12. The system of claim 11, wherein, when executing the executable instructions stored in the accessible memory, the computer:

receives second input indicating selection of a second one of the plurality of elements;

adds to the canvas a second node in the depiction of the abstract syntax tree with a second visual label related to the second one of the plurality of elements;

receives third input indicating a relationship between the first one and the second one of the plurality of elements; and

displays on the canvas a connector in the depiction of the abstract syntax tree which visually links the first node and the second node.

13. The system of claim 11, wherein the plurality of elements comprises: binary operators, values, and branch control statements.

14. The system of claim 11, wherein, when executing the executable instructions stored in the accessible memory, the computer:

receives second input indicating a selection of a subset of nodes and edges displayed in the depiction of the abstract syntax tree on the canvas;

compresses the subset of nodes and edges to a single element block; and

displays in the presentation pane a corresponding identifier for the single element block.

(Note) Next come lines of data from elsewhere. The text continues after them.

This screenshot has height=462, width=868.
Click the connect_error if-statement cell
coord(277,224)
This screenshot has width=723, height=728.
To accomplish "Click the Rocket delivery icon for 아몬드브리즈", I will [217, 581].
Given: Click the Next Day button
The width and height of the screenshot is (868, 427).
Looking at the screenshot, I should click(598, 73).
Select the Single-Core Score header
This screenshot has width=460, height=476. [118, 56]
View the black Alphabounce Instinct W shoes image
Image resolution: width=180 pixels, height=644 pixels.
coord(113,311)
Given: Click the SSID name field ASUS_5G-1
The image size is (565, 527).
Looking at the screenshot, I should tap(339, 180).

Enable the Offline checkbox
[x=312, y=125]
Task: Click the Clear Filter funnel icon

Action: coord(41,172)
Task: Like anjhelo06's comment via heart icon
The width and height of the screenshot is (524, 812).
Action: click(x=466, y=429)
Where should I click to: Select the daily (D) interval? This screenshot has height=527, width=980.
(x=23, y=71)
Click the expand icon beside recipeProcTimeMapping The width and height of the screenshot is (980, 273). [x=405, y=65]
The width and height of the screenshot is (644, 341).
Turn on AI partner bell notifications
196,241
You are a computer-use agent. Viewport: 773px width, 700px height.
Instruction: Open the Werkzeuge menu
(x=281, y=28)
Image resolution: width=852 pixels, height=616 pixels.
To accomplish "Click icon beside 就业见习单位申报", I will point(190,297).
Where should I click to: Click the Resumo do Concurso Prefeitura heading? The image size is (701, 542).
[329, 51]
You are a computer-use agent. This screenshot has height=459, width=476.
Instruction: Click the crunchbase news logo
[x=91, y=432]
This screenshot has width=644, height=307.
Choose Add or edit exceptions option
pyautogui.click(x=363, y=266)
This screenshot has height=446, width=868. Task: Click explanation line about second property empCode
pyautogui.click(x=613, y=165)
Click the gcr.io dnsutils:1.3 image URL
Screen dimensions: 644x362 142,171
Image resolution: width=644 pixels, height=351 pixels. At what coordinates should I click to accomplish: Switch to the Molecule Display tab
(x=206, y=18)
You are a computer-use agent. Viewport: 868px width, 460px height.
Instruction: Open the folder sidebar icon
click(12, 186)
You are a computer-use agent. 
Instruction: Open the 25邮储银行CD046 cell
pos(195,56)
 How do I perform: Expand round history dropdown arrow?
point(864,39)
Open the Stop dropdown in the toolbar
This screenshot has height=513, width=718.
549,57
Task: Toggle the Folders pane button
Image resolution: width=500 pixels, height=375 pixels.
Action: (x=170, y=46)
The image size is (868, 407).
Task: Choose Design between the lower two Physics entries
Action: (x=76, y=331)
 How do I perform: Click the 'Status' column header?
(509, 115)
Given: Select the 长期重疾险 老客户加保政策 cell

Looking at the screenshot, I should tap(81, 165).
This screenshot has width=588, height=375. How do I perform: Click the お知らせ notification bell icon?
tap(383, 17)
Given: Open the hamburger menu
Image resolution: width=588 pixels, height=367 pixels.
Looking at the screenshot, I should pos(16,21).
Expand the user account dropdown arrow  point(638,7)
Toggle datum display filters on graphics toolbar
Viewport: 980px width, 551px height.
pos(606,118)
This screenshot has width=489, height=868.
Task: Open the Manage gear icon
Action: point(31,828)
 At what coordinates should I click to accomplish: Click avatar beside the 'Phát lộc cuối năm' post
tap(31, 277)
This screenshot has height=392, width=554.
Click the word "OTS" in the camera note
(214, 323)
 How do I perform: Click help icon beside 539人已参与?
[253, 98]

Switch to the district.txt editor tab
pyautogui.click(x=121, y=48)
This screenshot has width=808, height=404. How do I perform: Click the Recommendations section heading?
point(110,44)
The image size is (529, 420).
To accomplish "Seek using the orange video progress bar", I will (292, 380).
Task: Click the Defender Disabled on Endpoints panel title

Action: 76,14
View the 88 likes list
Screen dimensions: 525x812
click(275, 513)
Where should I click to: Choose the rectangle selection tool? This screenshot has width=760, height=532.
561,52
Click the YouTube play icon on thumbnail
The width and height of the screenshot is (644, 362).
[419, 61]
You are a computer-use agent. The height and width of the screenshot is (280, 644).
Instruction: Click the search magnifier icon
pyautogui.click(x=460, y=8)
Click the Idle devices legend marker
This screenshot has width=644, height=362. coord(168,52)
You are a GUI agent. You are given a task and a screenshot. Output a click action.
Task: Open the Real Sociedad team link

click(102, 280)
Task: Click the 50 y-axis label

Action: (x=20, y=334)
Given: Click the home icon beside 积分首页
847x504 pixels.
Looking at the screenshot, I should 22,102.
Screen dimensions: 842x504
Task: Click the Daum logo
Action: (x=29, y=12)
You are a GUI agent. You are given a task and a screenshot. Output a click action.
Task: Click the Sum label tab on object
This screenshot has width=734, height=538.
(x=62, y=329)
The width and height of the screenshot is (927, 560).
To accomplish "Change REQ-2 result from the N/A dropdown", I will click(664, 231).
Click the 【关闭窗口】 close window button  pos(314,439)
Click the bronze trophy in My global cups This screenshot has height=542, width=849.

15. The system of claim 11, wherein the plurality of elements comprises a predefined element wherein the predefined element comprises at least a portion of a compressed abstract syntax tree having a plurality of nodes.

16. The system of claim 15, wherein the at least a portion of the compressed abstract syntax tree is displayed as a single element within the presentation pane.

17. The system of claim 16, wherein, when executing the executable instructions stored in the accessible memory, the computer:

receives second input indicating selection of the predefined element; and

adds to the canvas a second node in the depiction of the abstract syntax tree with a second visual label related to the at least a portion of the compressed abstract syntax tree.

18. The system of claim 17, wherein, when executing the executable instructions stored in the accessible memory, the computer:

expands the at least a portion of the compressed abstract syntax tree to display on the canvas all of the plurality of nodes of the at least a portion of the compressed abstract syntax tree.

19. The system of claim 11, comprising:

a touch screen and wherein the first input comprises a drag-and-drop operation from the touch screen that, when executed, results in dragging a copy of the one of the plurality of elements from the presentation pane to the canvas.

20. The system of claim 11, comprising:

a 3D camera and wherein the first input comprises a drag-and-drop operation from the 3D camera that, when executed, results in dragging a copy of the one of the plurality of elements from the presentation pane to the canvas.

21. A computer program product for graphically building an abstract syntax tree, comprising:

a non-transitory computer readable storage medium having computer readable program code embodied therewith, the computer readable program code comprising:

computer readable program code configured to display a user interface comprising a canvas and a presentation pane;

computer readable program code configured to display on the canvas a depiction of the abstract syntax tree;

computer readable program code configured to display within the presentation pane a plurality of elements, wherein each of the plurality of elements is selectable as a visual node to add to a depiction of the abstract syntax tree;

computer readable program code configured to receive first input indicating selection of one of the plurality of elements; and

computer readable program code configured to add to the canvas a first node in the depiction of the abstract syntax tree with a first visual label related to the one of the plurality of elements.